At the beginning of 1787, Empress Catherine II Alekseevna began her famous journey to Tavrida. In Kiev, waiting for her gallery "Dnepr". The Dnieper River was still the border between Russia and the Polish-Lithuanian Commonwealth. In Kanev, Catherine met with the Polish king Stanislav Poniatovsky. The king proposed to conclude a Russian-Polish military alliance, and he linked it with permission to carry out a number of reforms, which were supposed to strengthen the royal power in Poland. Catherine was against reforms, not wanting to disrupt the established order in the Commonwealth, fearing for the newly established peace.

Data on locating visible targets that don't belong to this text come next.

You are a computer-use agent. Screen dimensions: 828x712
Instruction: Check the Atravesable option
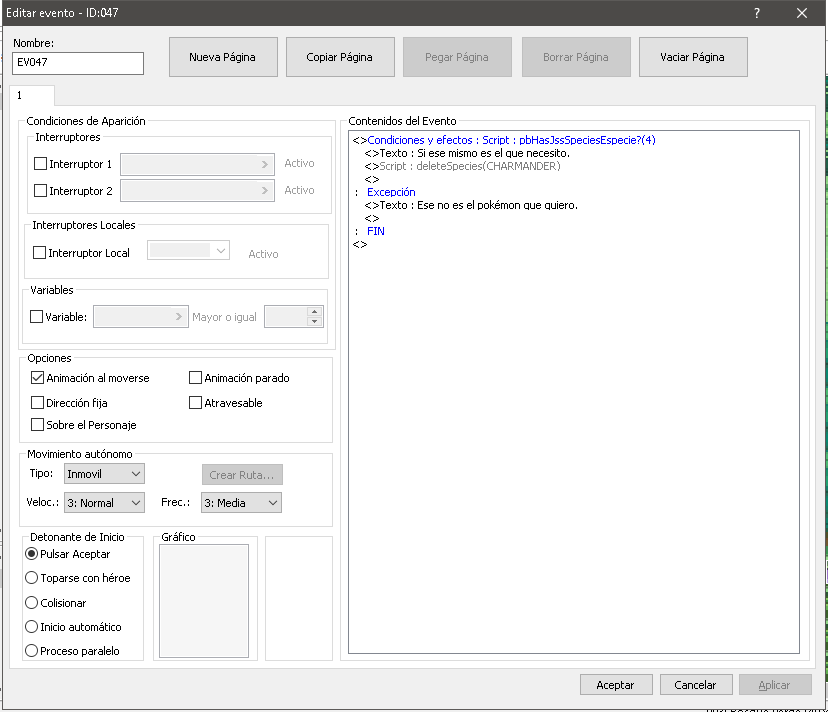point(195,402)
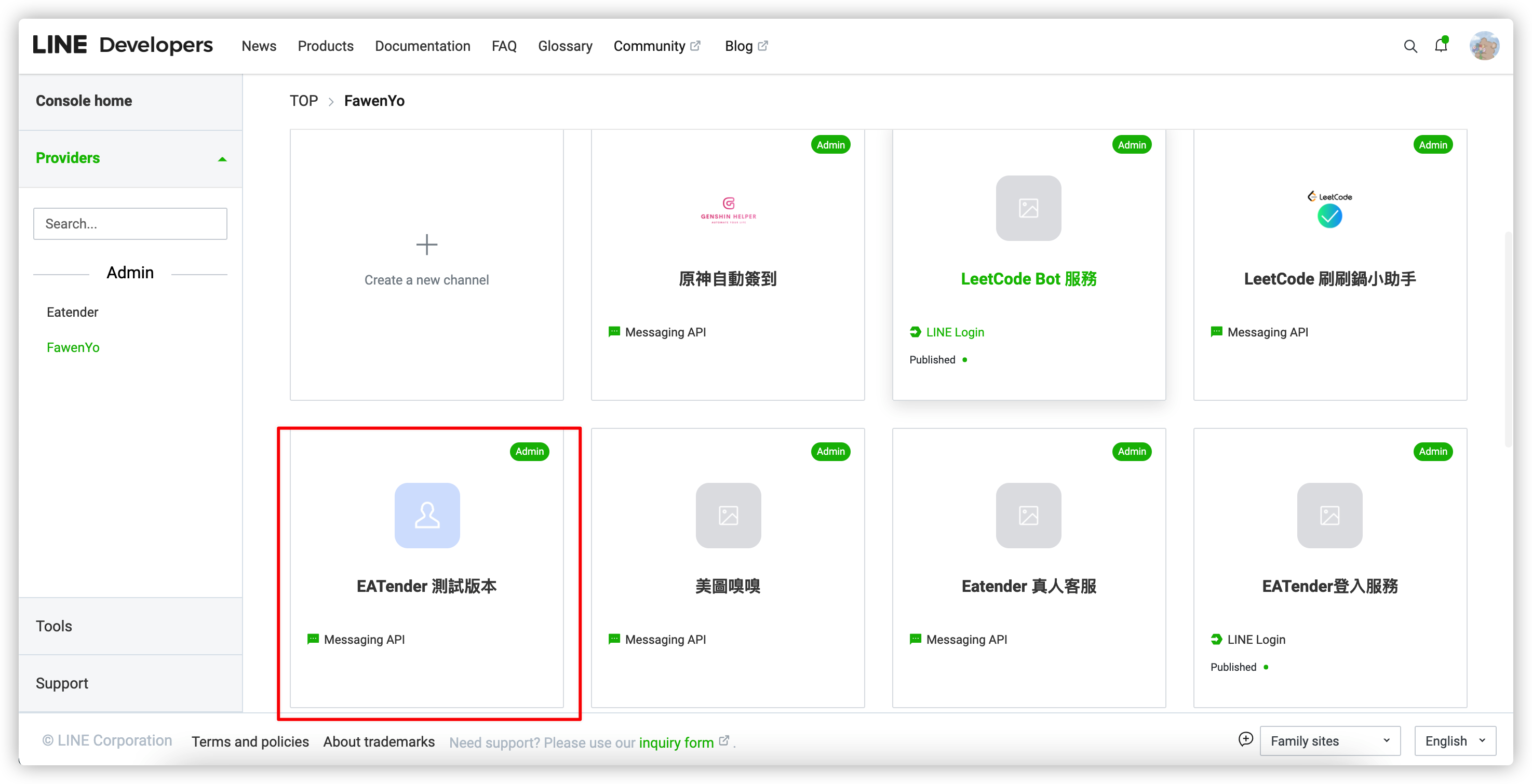The height and width of the screenshot is (784, 1532).
Task: Click the 美圖嗅嗅 placeholder image icon
Action: (728, 515)
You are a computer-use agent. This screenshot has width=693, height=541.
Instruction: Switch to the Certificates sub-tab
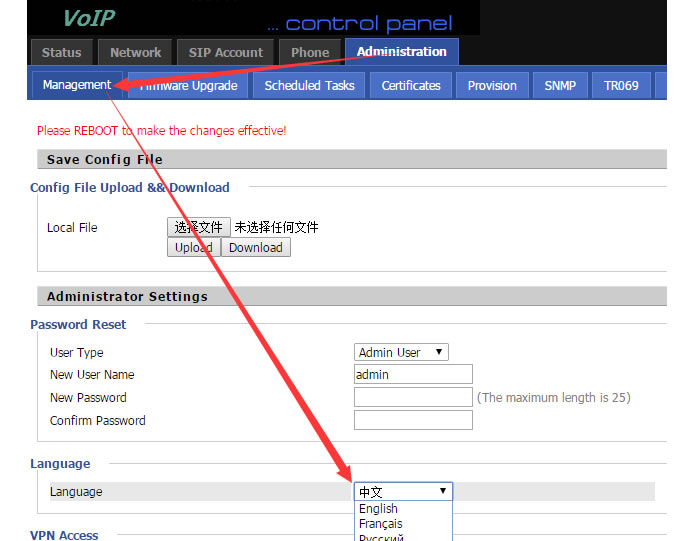pyautogui.click(x=411, y=86)
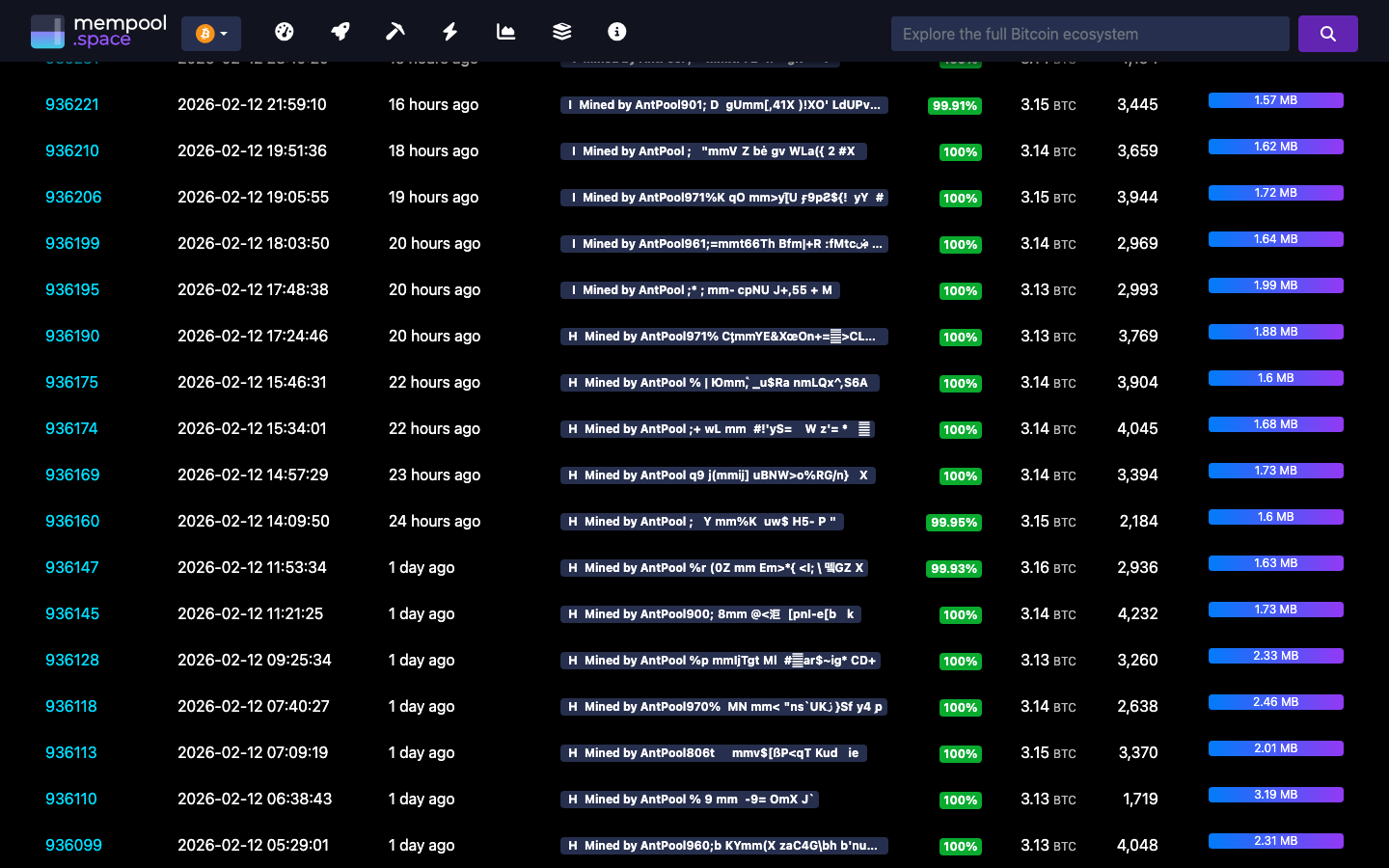
Task: Open the info/about page icon
Action: (616, 31)
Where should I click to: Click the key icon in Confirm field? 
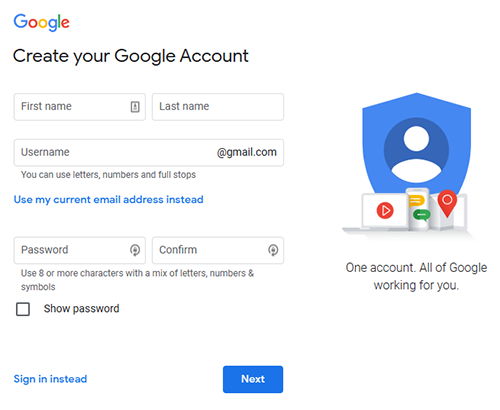273,250
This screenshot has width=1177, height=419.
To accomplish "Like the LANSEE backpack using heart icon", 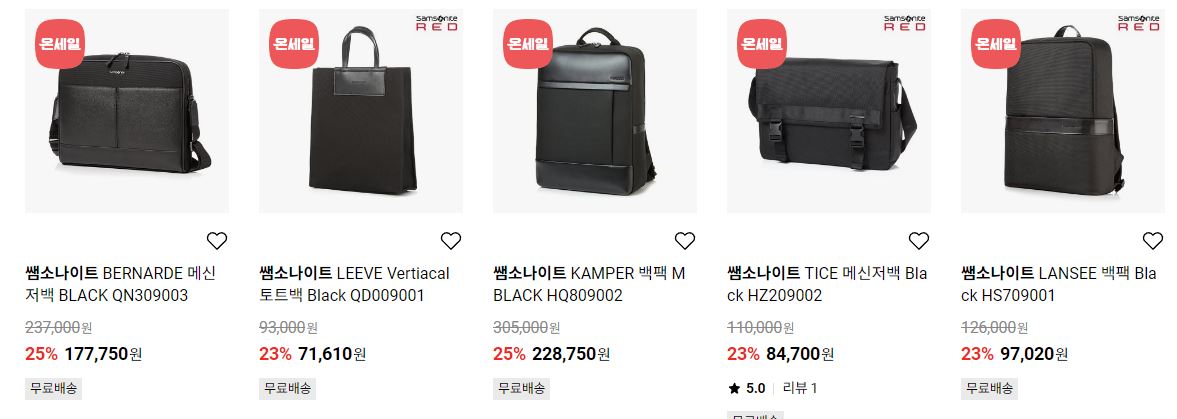I will coord(1153,241).
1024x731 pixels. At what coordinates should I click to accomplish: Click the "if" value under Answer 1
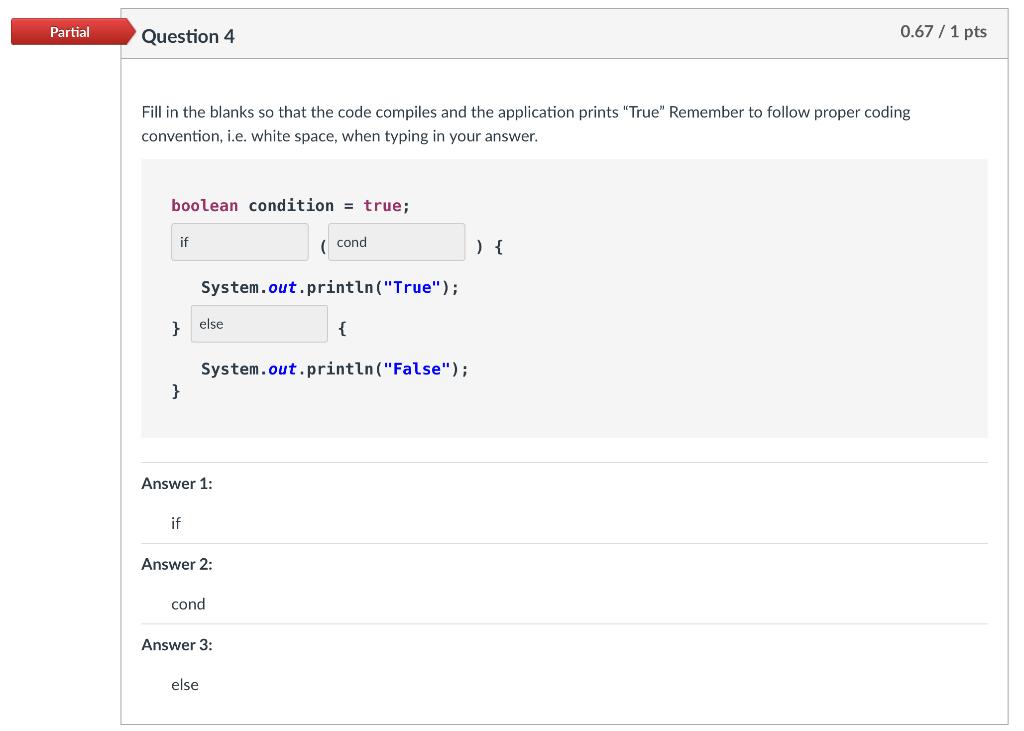[x=176, y=523]
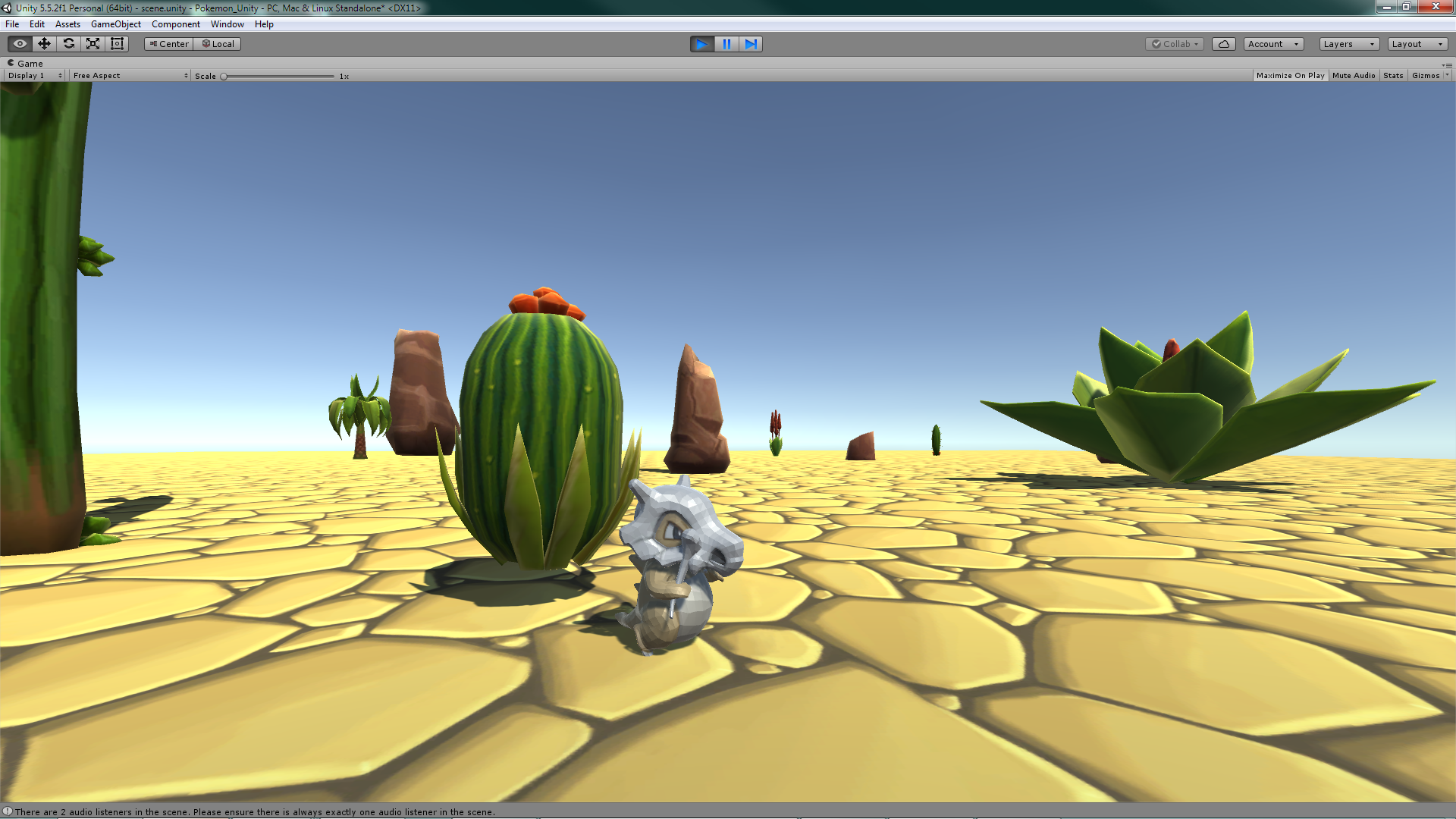
Task: Toggle Local handle rotation button
Action: [218, 44]
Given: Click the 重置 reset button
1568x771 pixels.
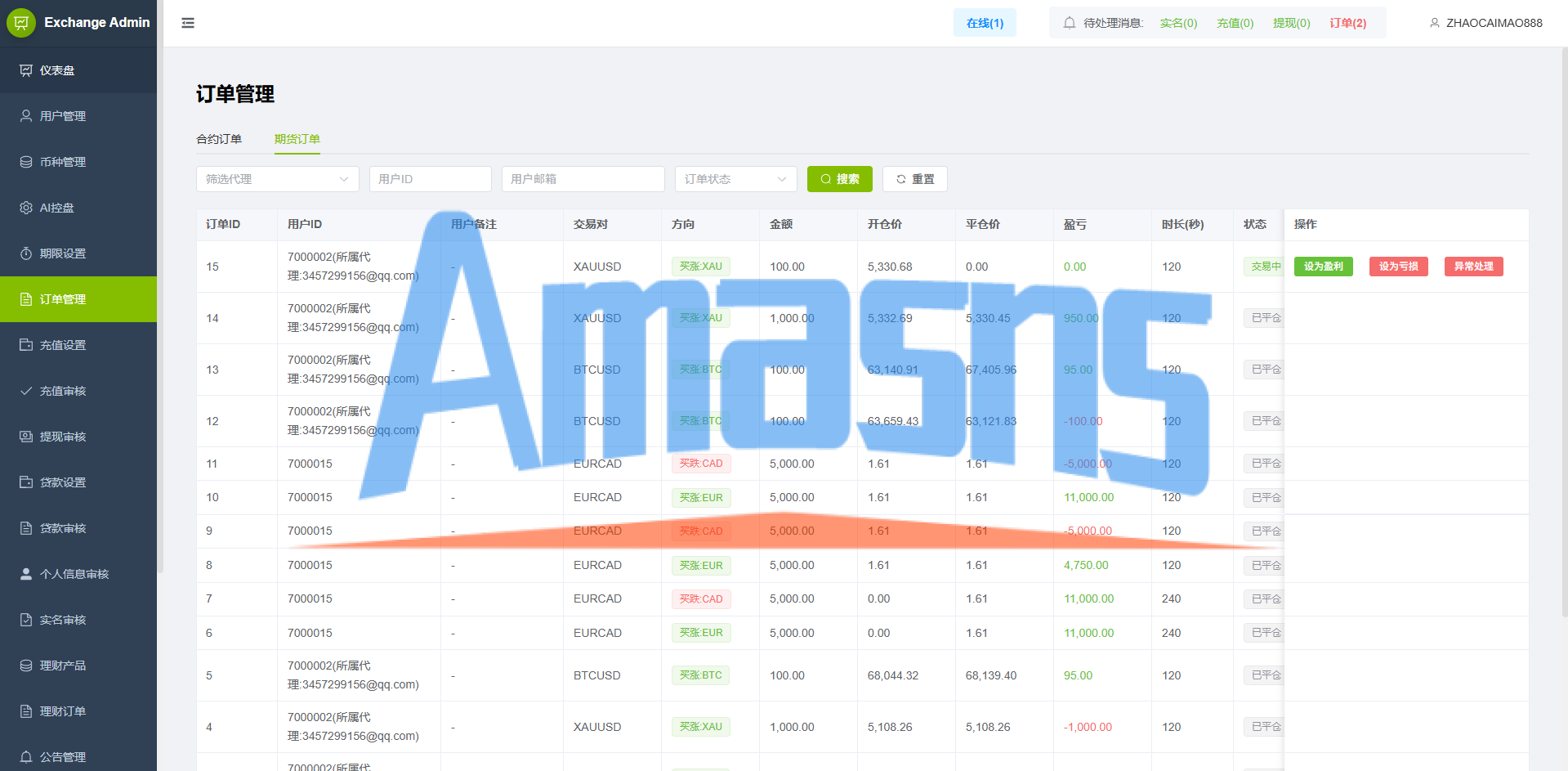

The first section of the Commonwealth was a great shock for Warsaw and led to the beginning of reforms. The king and his supporters tried to restore order in a dying power. Among the innovations was the establishment of a “permanent council” (“Rada Nieustająca”) chaired by the monarch from 18 senators and 18 gentlemen (at the option of the Sejm). The council was divided into 5 departments and exercised executive authority in the kingdom. The king gave the right to advice to lease the land of the "kingdom". The council represented the king of three candidates for office and the monarch had to approve one of them. Administrative and financial reforms were carried out, the National Education Commission was established (the Education Commission), the army was reorganized and reduced to 30 thousand soldiers, indirect taxes and salaries to officials were established.

The National Education (Education) Commission was the first agency in Europe that served as the Ministry of Education. Rome liquidated the Jesuits Order, which in Poland controlled mainly the system of educational institutions created by him. The commission took over the property of the liquidated Jesuit Order and began to work on the establishment of universal and compulsory education for children of all classes and the revival of the country through education. The programmatic and methodological guidelines of the Commission were based on the ideas of British and French educators and thinkers. The Commission reformed the system of primary, secondary and higher education, giving it a secular character, expanded the range of natural science disciplines, introduced the basics of physical education and approved teaching in Polish. The territory of the state was divided into ten educational districts and Polish and Lithuanian educational provinces. There were four districts in the Lithuanian province. The administrative functions were performed by the higher school: in the Lithuanian province - the Main School of the Grand Duchy of Lithuania, in Poland - the Yagellona University. In general, the activities of the Commission had a positive impact on Poland, contributed to the development of science and education in Poland, the development of national culture.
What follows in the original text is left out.